Pulmonary interstitial glycogenosis (PIG). (A) Lung histopathology from a 5-week-old infant shows diffuse interstitial widening and cellularity with bland-appearing vacuolated foamy cells that contain glycogen (periodic acid-Schiff [PAS] stain). These cells seen in PIG are strongly immunoreactive with vimentin (not shown). Pigmented alveolar macrophages were an additional finding in this infant with history of meconium aspiration.(B) Electron microscopy demonstrates that these mesenchymal cells contain abundant monoparticulate glycogen.
Neuroendocrine cell hyperplasia of infancy (NEHI) (A) Chest high-resolution CT (HRCT) scanning (at total lung capacity) in a 6-month-old infant with tachypnea, hypoxemia, and failure to thrive. Sharply defined areas of ground glass opacity are seen most prominent in the right middle lobe and lingual. Diffuse air-trapping was seen on expiratory images (not shown). No additional abnormalities were identified.(B) Hematoxylin and eosin staining of the lung biopsy reveals near-normal lung architecture. (C) Bombesin immunostaining reveals increased numbers of neuroendocrine cells.
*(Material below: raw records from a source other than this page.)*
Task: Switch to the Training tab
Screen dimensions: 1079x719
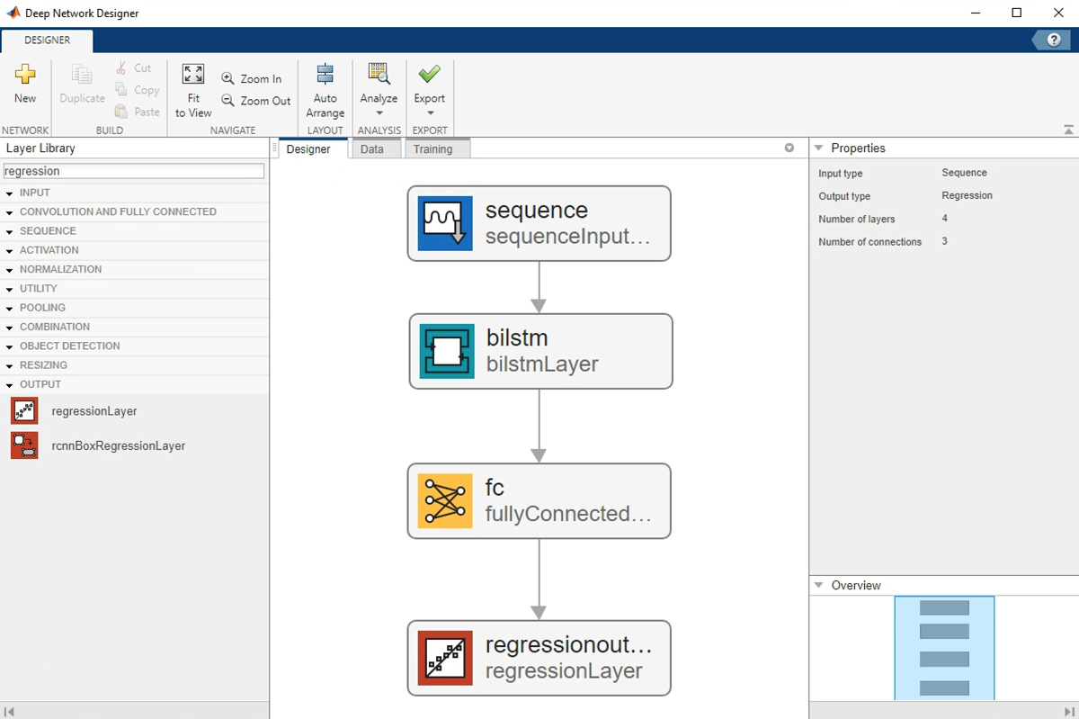Action: pyautogui.click(x=432, y=149)
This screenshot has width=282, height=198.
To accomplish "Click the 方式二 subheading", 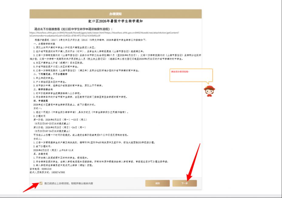I will click(38, 139).
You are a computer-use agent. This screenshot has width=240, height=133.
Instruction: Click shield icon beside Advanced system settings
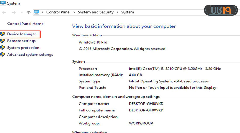coord(2,55)
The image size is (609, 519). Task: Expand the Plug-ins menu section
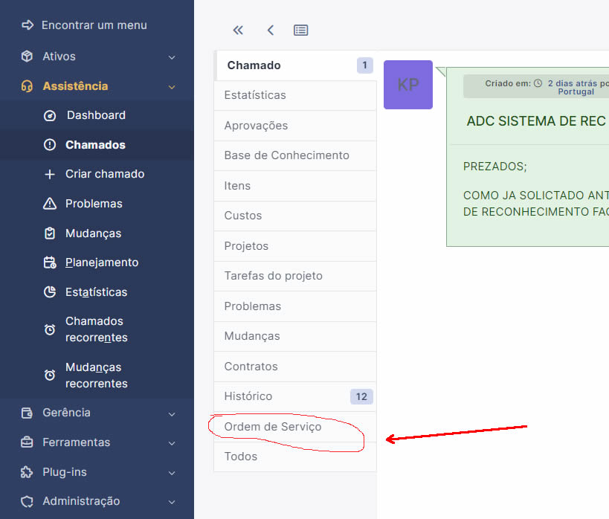pyautogui.click(x=172, y=472)
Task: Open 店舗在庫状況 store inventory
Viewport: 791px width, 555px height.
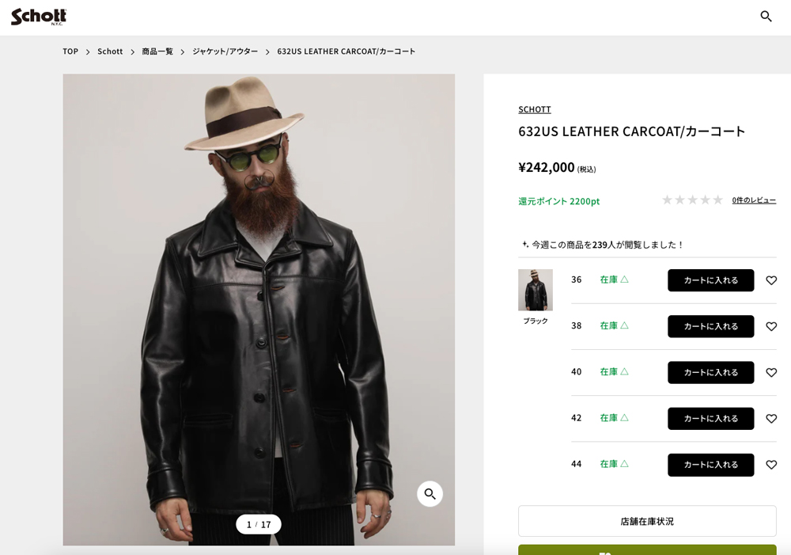Action: (647, 520)
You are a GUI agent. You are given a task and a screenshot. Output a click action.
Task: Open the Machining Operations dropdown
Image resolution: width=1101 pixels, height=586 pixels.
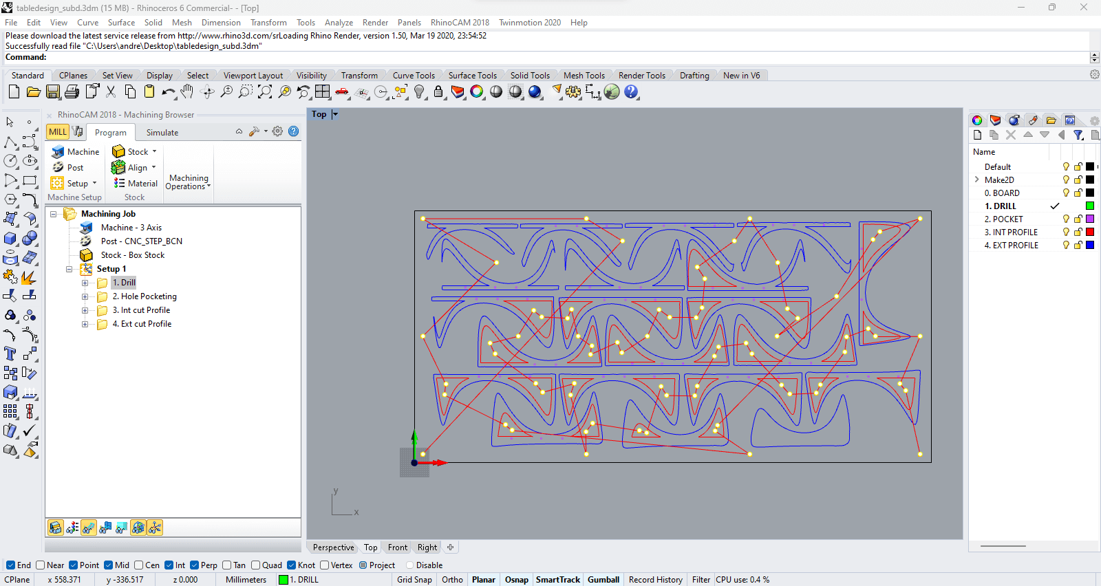pos(189,182)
Follicular bronchiolitis (A) Chest high-resolution CT (HRCT) scan from a 6-year-old infant with common variable immunodeficiency with history of anemia, thrombocytopenia, recurrent pneumonia, chronic cough, and exercise intolerance. Mosaic attenuation is present diffusely throughout the lungs. Extensive hilar and mediastinal lymphadenopathy is also present. Air-trapping was seen on expiratory images (not shown). (B) Lung histopathology demonstrates severe airway-centric lymphocytic inflammation with reactive follicles, which infiltrates and obscures most bronchioles.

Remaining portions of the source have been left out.